NormalizationChecker

public NormalizationChecker(boolean sourceTextMode)
Constructor with mode selection.

Parameters:
sourceTextMode - whether the source text-related messages should be enabled.
Method Detail

isComposingCharOrSurrogate

private static boolean isComposingCharOrSurrogate(char c)
Returns true if the argument is a composing BMP character or a surrogate and false otherwise.

Parameters:
c - a UTF-16 code unit
Returns:
true if the argument is a composing BMP character or a surrogate and false otherwise

isComposingChar

private static boolean isComposingChar(int c)
Returns true if the argument is a composing character and false otherwise.

Parameters:
c - a Unicode code point
Returns:
true if the argument is a composing character false otherwise

startsWithComposingChar

public static boolean startsWithComposingChar(String str)
                                       throws SAXException
Returns true if the argument starts with a composing character and false otherwise.

Parameters:
str - a string
Returns:
true if the argument starts with a composing character and false otherwise.
Throws:
SAXException - on malformed UTF-16

reset

public void reset()
Description copied from class: Checker
Does nothing.

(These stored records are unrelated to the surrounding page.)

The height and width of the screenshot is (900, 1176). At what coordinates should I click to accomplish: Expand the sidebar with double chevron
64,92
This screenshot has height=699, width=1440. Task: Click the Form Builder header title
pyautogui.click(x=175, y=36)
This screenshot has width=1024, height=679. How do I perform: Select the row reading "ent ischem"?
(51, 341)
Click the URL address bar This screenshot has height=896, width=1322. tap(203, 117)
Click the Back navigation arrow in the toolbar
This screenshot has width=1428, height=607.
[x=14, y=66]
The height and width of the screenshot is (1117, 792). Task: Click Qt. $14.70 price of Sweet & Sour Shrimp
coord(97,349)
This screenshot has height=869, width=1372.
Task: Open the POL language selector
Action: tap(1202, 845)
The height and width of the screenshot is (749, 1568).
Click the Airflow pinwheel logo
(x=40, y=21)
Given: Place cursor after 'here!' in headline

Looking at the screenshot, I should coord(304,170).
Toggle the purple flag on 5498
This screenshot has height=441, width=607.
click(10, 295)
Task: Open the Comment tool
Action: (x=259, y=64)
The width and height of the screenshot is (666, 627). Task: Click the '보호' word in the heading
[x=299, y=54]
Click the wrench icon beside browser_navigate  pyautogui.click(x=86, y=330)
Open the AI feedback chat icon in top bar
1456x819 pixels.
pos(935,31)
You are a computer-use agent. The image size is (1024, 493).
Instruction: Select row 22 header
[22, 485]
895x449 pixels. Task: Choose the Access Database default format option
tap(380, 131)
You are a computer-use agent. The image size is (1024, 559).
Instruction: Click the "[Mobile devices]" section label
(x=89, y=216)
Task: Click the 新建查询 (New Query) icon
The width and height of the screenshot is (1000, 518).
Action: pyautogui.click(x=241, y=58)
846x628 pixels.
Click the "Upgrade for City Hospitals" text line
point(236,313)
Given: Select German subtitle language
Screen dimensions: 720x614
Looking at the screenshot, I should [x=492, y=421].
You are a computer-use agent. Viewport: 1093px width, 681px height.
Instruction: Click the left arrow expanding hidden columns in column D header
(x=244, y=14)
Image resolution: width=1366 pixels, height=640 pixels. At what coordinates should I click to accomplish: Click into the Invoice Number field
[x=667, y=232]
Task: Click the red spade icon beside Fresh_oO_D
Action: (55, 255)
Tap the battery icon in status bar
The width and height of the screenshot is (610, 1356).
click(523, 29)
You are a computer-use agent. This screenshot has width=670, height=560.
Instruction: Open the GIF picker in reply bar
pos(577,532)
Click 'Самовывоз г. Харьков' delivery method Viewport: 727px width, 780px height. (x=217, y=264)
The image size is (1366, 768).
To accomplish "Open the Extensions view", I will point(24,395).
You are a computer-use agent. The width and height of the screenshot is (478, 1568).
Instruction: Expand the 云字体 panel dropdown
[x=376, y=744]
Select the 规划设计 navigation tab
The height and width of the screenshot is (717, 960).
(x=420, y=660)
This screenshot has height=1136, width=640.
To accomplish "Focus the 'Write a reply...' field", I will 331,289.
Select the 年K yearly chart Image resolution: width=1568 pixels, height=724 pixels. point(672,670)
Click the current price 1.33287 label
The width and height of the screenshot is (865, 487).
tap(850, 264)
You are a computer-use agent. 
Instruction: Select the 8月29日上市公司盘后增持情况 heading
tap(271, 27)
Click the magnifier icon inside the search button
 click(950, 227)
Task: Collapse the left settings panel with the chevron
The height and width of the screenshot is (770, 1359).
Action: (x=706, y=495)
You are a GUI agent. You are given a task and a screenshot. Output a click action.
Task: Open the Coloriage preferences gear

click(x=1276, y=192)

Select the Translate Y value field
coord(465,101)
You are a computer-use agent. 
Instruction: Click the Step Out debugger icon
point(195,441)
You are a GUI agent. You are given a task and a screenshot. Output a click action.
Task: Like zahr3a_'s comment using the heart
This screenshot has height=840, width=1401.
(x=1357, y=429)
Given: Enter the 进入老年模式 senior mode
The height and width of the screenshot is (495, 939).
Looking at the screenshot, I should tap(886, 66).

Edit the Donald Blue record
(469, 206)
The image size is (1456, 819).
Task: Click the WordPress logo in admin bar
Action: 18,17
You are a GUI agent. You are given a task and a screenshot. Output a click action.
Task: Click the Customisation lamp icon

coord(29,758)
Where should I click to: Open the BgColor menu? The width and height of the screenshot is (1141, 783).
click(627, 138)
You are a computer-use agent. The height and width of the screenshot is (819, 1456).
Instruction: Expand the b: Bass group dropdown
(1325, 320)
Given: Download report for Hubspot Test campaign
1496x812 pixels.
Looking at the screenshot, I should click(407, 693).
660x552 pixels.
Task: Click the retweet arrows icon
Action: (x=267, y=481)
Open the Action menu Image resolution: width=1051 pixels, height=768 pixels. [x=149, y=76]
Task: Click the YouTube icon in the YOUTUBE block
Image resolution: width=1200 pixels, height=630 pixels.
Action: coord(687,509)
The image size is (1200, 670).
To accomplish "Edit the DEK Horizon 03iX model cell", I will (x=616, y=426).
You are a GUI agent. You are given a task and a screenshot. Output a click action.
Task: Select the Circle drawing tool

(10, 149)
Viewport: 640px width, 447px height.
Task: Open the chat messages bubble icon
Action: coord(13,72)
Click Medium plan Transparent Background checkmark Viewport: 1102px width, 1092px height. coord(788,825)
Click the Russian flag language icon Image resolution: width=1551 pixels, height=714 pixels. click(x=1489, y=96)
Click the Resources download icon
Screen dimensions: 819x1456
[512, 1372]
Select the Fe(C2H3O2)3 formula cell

Subclasses are expected to override this method with an implementation that clears the state of the checker and releases objects the checker might hold references to.

Overrides:
reset in class Checker
See Also:
Checker.reset()

characters

public void characters(char[] ch,
                       int start,
                       int length)
                throws SAXException
In the normal mode, this method has the usual SAX semantics. In the source text mode, this method is used for reporting the source text.

Specified by:
characters in interface ContentHandler
Overrides:
characters in class Checker
Throws:
SAXException
See Also:
Checker.characters(char[], int, int)

errAboutTextRun

private void errAboutTextRun()
                      throws SAXException
Emits an error stating that the current text run or the source text is not in NFC.

Throws:
SAXException - if the ErrorHandler throws

appendToBuf

private void appendToBuf(char[] ch,
                         int start,
                         int end)
Appends a slice of an UTF-16 code unit array to the internal buffer.

Parameters:
ch - the array from which to copy
start - the index of the first element that is copied
end - the index of the first element that is not copied

endElement

public void endElement(String uri,
                       String localName,
                       String qName)
                throws SAXException
Specified by:
endElement in interface ContentHandler
Overrides:
endElement in class Checker
Throws:
SAXException
See Also:
Checker.endElement(java.lang.String, java.lang.String, java.lang.String)

processingInstruction

public void processingInstruction(String target,
                                  String data)
                           throws SAXException
Specified by:
processingInstruction in interface ContentHandler
Overrides:
processingInstruction in class Checker
Throws:
SAXException
See Also:
Checker.processingInstruction(java.lang.String, java.lang.String)

startElement

public void startElement(String uri,
                         String localName,
                         String qName,
                         Attributes atts)
                  throws SAXException
Specified by:
startElement in interface ContentHandler
Overrides:
startElement in class Checker
Throws:
SAXException
See Also:
Checker.startElement(java.lang.String, java.lang.String, java.lang.String, org.xml.sax.Attributes)

startPrefixMapping

public void startPrefixMapping(String prefix,
                               String uri)
                        throws SAXException
Specified by:
startPrefixMapping in interface ContentHandler
Overrides:
startPrefixMapping in class Checker
Throws:
SAXException
See Also:
Checker.startPrefixMapping(java.lang.String, java.lang.String)

flush

public void flush()
           throws SAXException
Called to indicate the end of a run of characters. When this class is used for checking source text, this method should be called after all the calls to characters().

Throws:
SAXException - if the ErrorHandler throws.